ACTION ITEM: Restate word for word the lines from the one bearing "Open the Refactor menu" through the end of the entries below, and leave every picture out.

++++ EXERCISE INPUTS

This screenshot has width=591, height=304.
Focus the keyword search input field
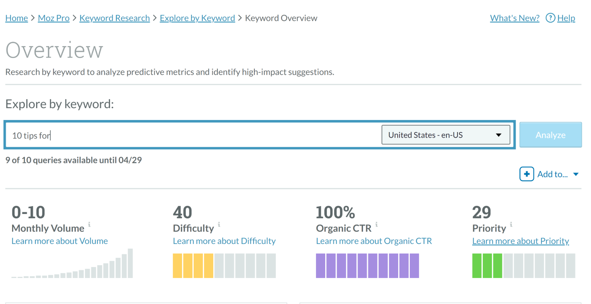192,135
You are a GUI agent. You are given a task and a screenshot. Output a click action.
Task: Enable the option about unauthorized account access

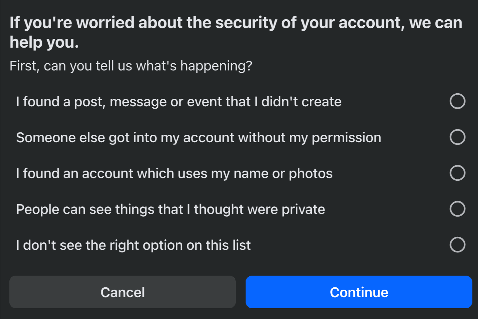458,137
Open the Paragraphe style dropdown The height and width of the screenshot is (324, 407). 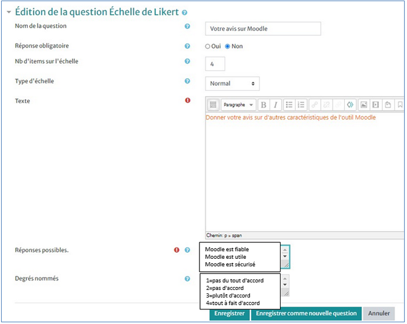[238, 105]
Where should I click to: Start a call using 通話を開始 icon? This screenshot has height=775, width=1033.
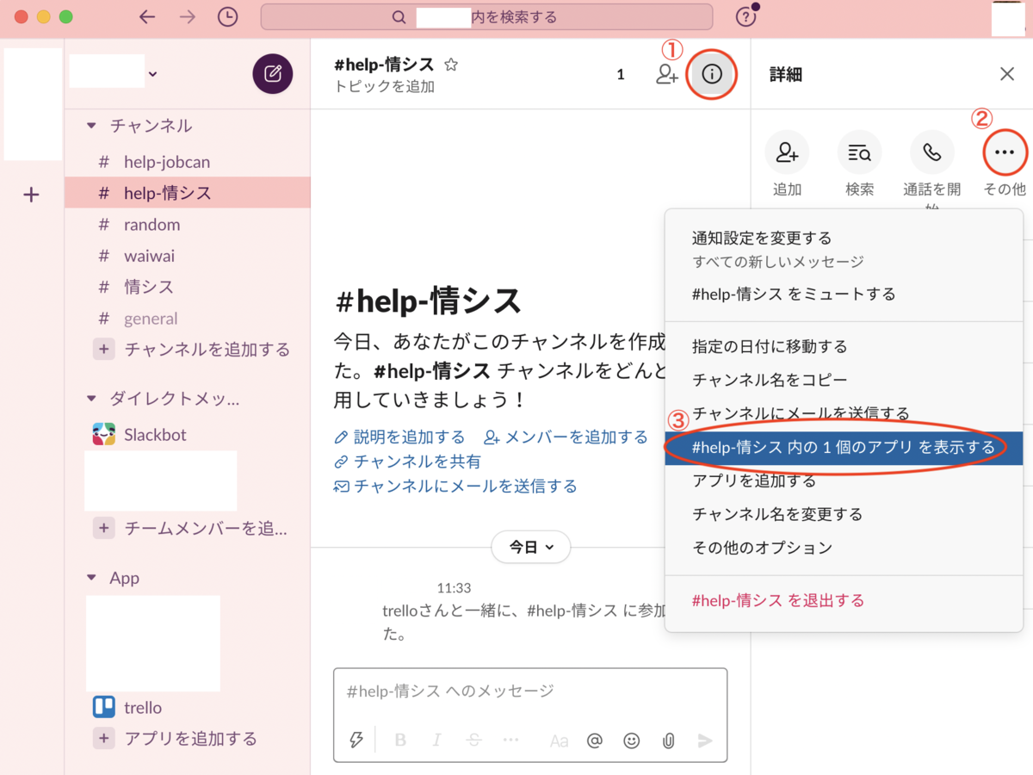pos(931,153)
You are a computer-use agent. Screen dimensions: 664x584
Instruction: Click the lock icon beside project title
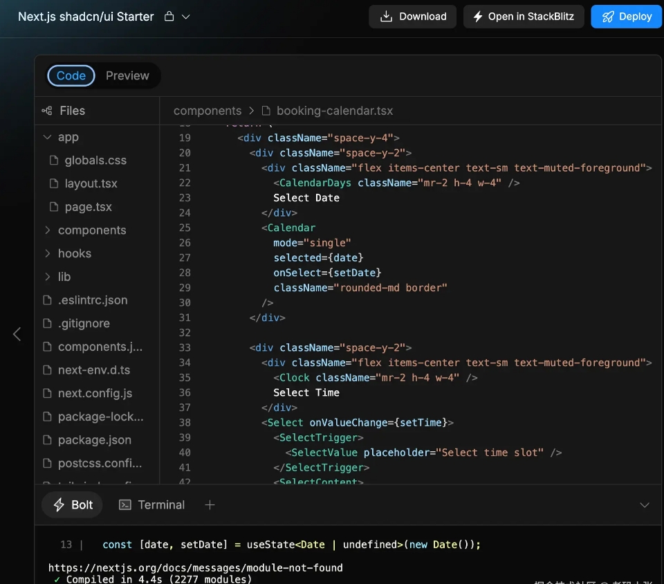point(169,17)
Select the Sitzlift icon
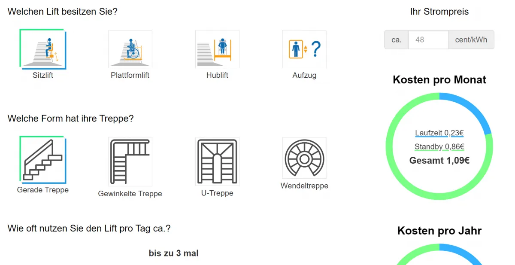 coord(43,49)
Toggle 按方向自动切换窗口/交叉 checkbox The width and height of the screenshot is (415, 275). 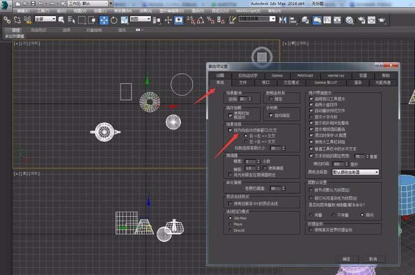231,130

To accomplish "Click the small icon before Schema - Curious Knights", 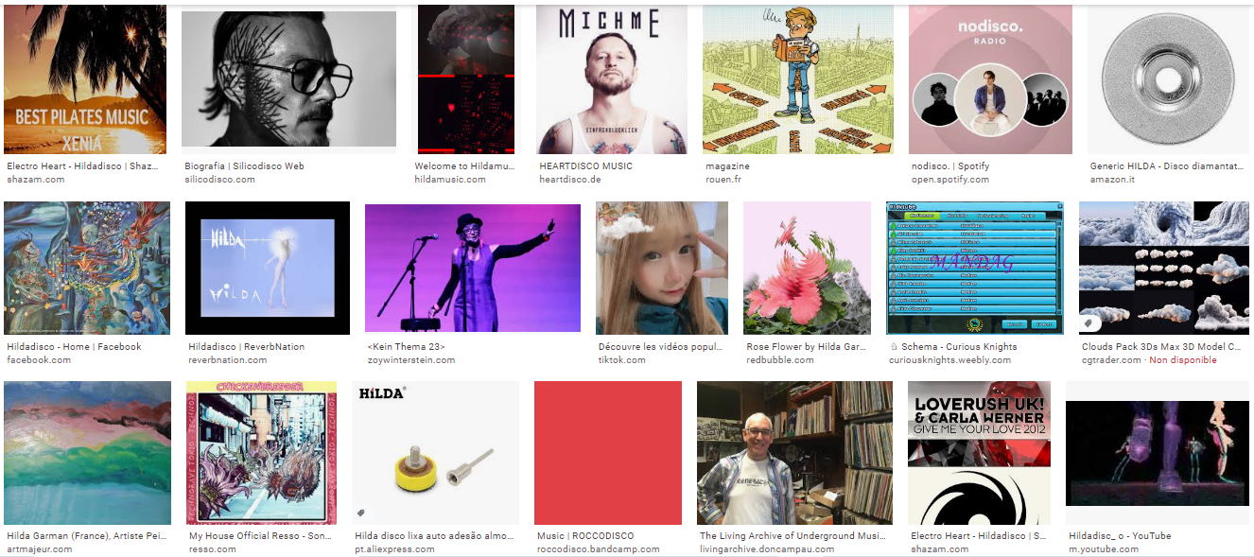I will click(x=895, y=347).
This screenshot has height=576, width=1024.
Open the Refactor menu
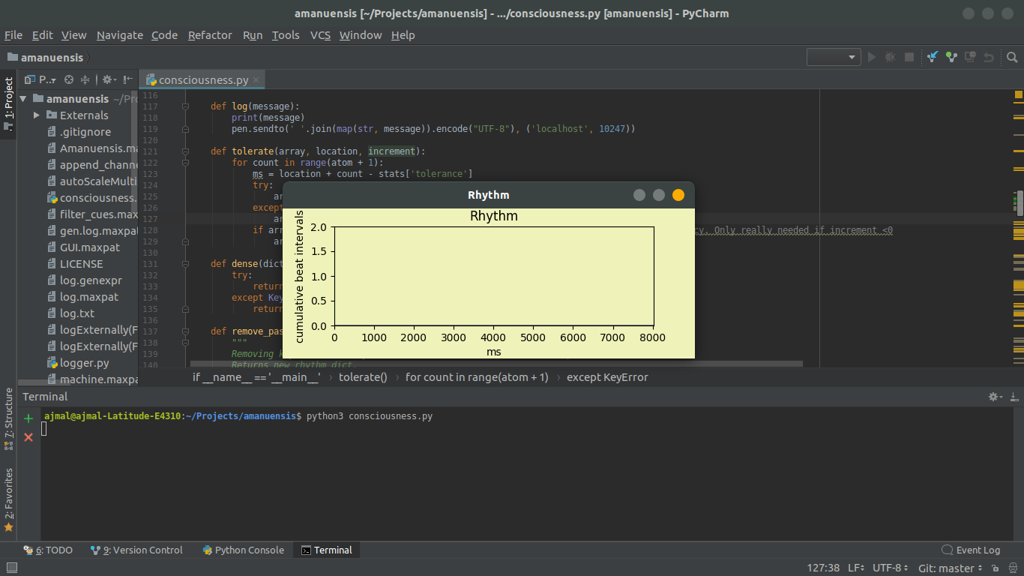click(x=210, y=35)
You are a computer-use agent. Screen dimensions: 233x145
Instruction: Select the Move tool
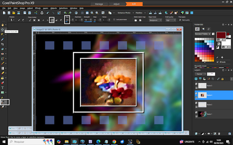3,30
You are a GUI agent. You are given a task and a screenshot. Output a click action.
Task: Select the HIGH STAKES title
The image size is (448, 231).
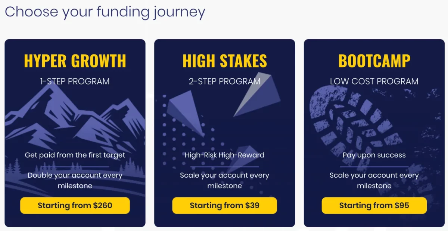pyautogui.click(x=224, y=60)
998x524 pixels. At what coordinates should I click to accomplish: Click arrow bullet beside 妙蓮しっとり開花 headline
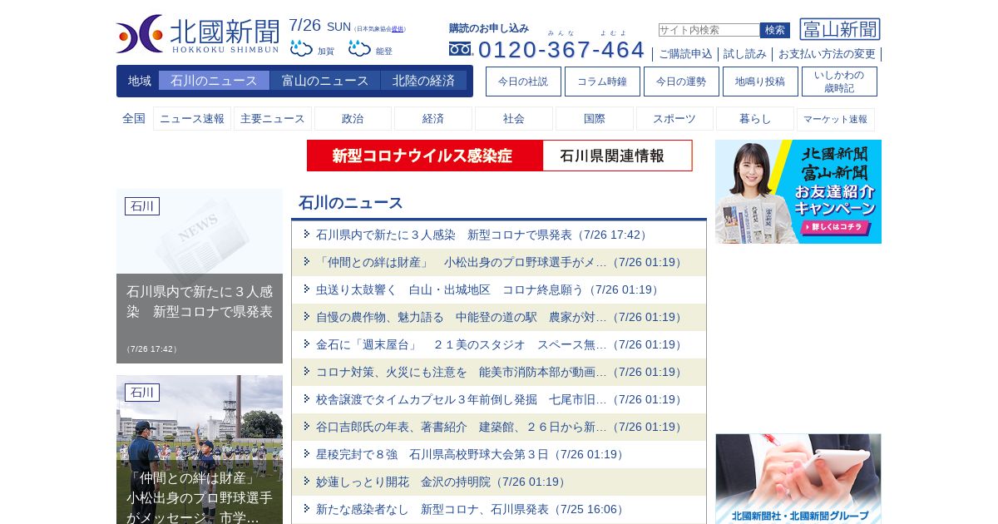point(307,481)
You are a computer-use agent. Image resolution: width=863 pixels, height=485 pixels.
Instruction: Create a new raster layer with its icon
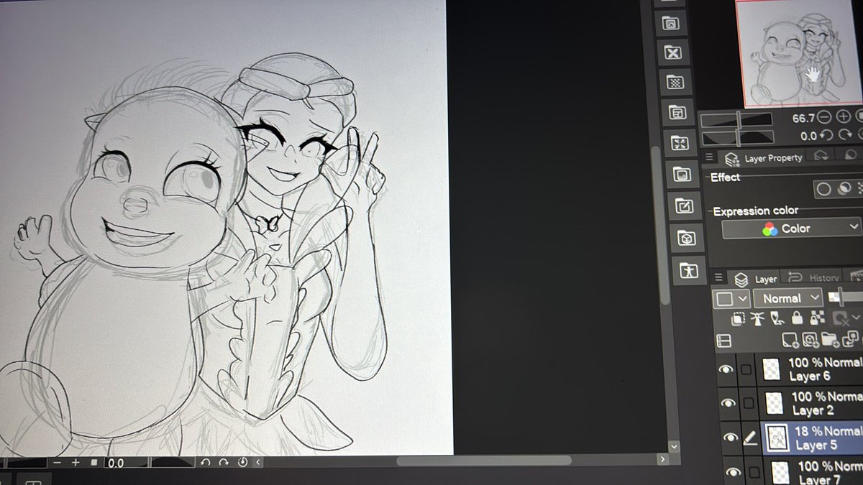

++++++++

EXPECTED OUTPUT:
Open the Refactor menu
click(x=210, y=35)
You are a computer-use agent. Screen dimensions: 233x145
Instruction: Select the Move tool
3,30
You are a GUI agent. You are given a task and a screenshot. Output a click action.
Task: Select the HIGH STAKES title
The image size is (448, 231).
pyautogui.click(x=224, y=60)
998x524 pixels. At what coordinates should I click to accomplish: Click arrow bullet beside 妙蓮しっとり開花 headline
point(307,481)
You are a computer-use agent. Image resolution: width=863 pixels, height=485 pixels.
Instruction: Create a new raster layer with its icon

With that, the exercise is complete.